Betty Davis, Betty Davis/They Say I’m Different (Light in the Attic)


One angle I don’t see in the press, about these two expansively-lauded, overlooked-freakmama-originator-certified reissues of the former Ms. Miles Davis’ first two albums: the enticement of social discourse. Yes, you get bumped, crunch-pumped grooves ridden by Betty almost as far as the Gap Band’s “You Dropped a Bomb on Me,” (across the Sahara sans watering holes). Yet under the sweat lies an uncertain persona better visualized as the first album cover (hot pants, blouse, a shy smile) than the second one (Different all right, in a space-age stripper outfit she dares you to deny). “I said I’m wigglin’ my fannnnay,” Betty rasps; that’s the best card she can play. A male voice laughs in disbelief, “Get down, hey.” That’s the best he can muster. And the song’s title/chant, “If I’m In Luck I Might Get Picked Up,” sums up the situation.

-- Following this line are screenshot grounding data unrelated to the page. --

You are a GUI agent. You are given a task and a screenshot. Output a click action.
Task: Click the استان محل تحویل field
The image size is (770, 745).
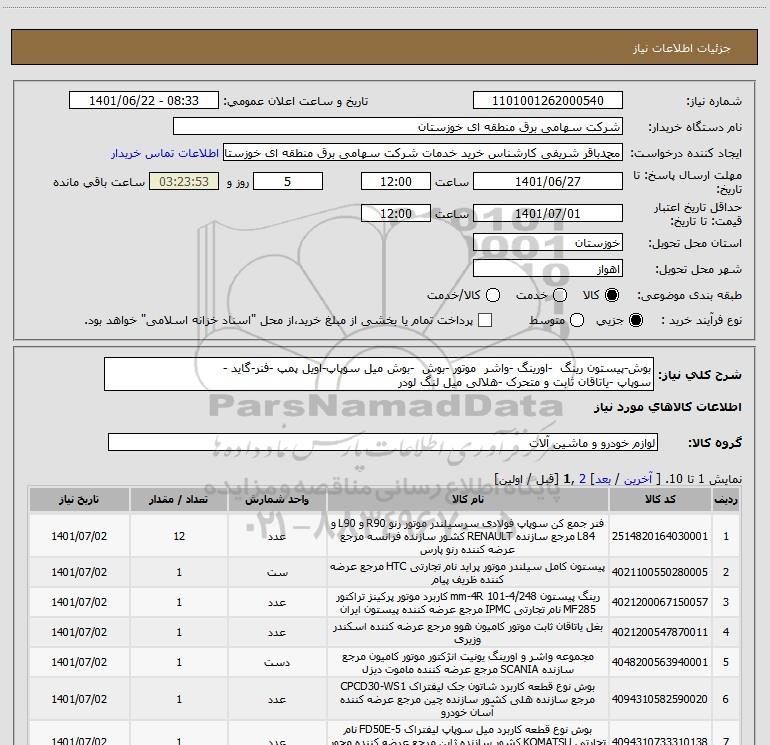click(546, 243)
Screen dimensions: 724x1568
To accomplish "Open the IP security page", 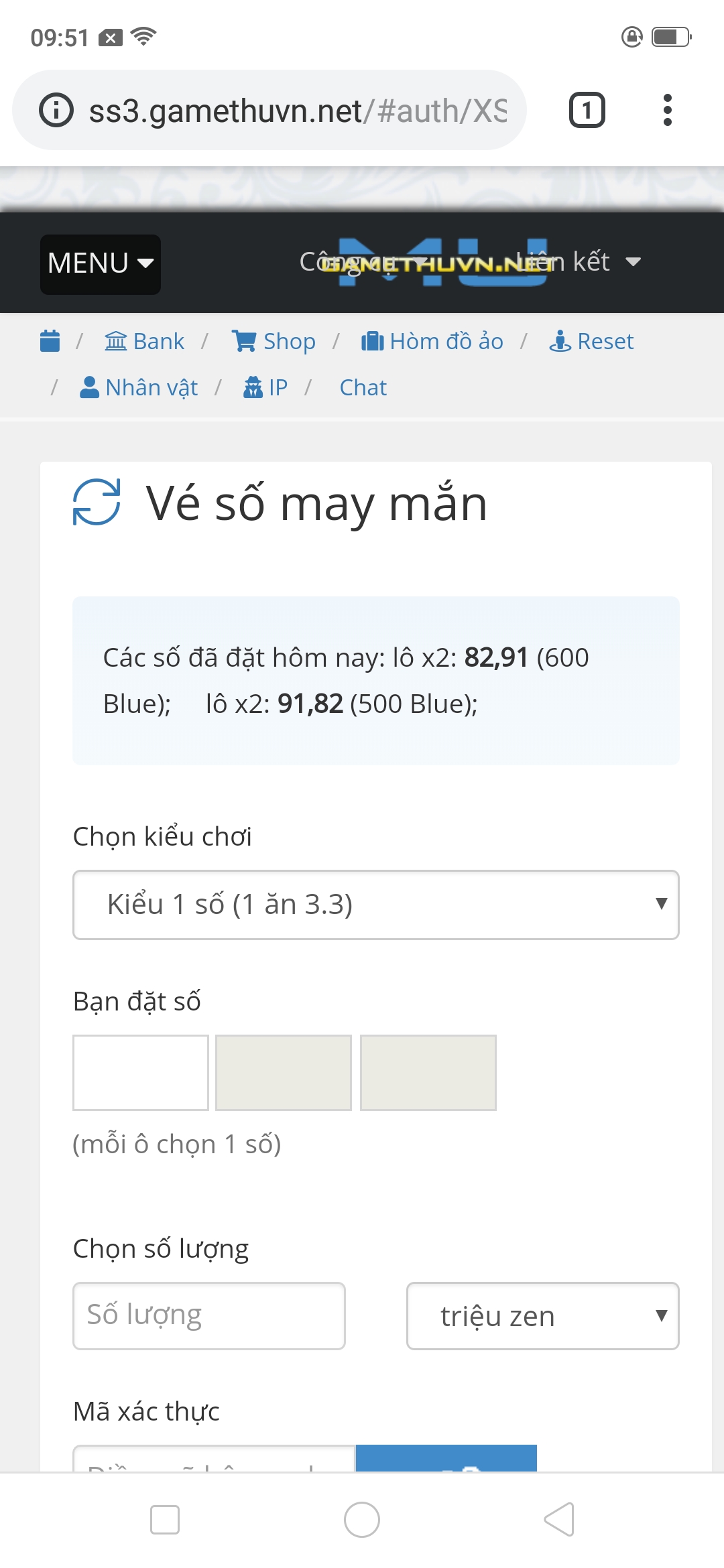I will pyautogui.click(x=265, y=387).
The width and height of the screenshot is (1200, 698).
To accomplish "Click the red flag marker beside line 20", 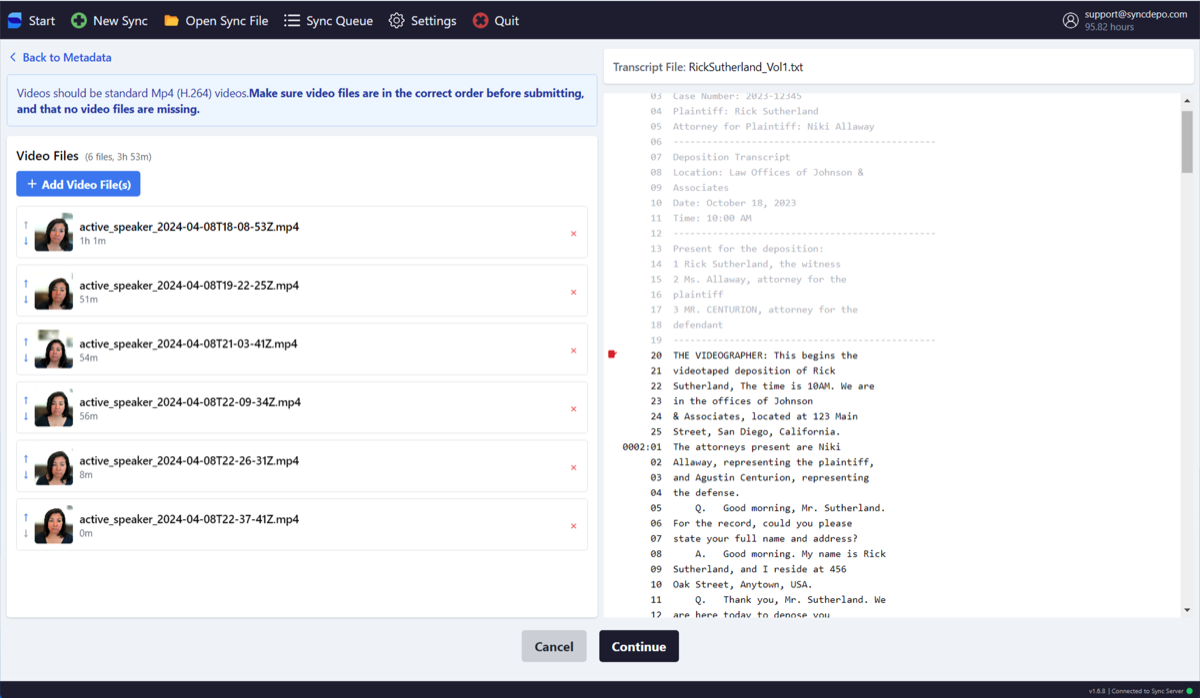I will 613,354.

Betty’s no Blue Angel, been there done whatever. Her “raunch” falls far from the certainty and control heard from Blowfly or Millie Jackson in her toilet-squatting-record-cover phase. Betty puts herself on the line, no different than any other woman at the bar, in the club, and the man might recover from his laugh and buy her a drink or someone could stumble into him and he’ll flash indignant and she’ll wiggle herself back to the dance floor and maybe try again, maybe go home. Like Michael Jackson (and Jello Biafra), Betty played no instruments, hooting, honking and clicking her parts to her players, assembling these transient emotional moments out of air. Even on her emphatic and triumphantly kinky “He Was a Big Freak,” what she did to Señor Freak she did, past tense. What happened to him? What happened to them? Is he the reason she’s out on the dance floor? Play it again. Maybe this time you’ll wiggle her in.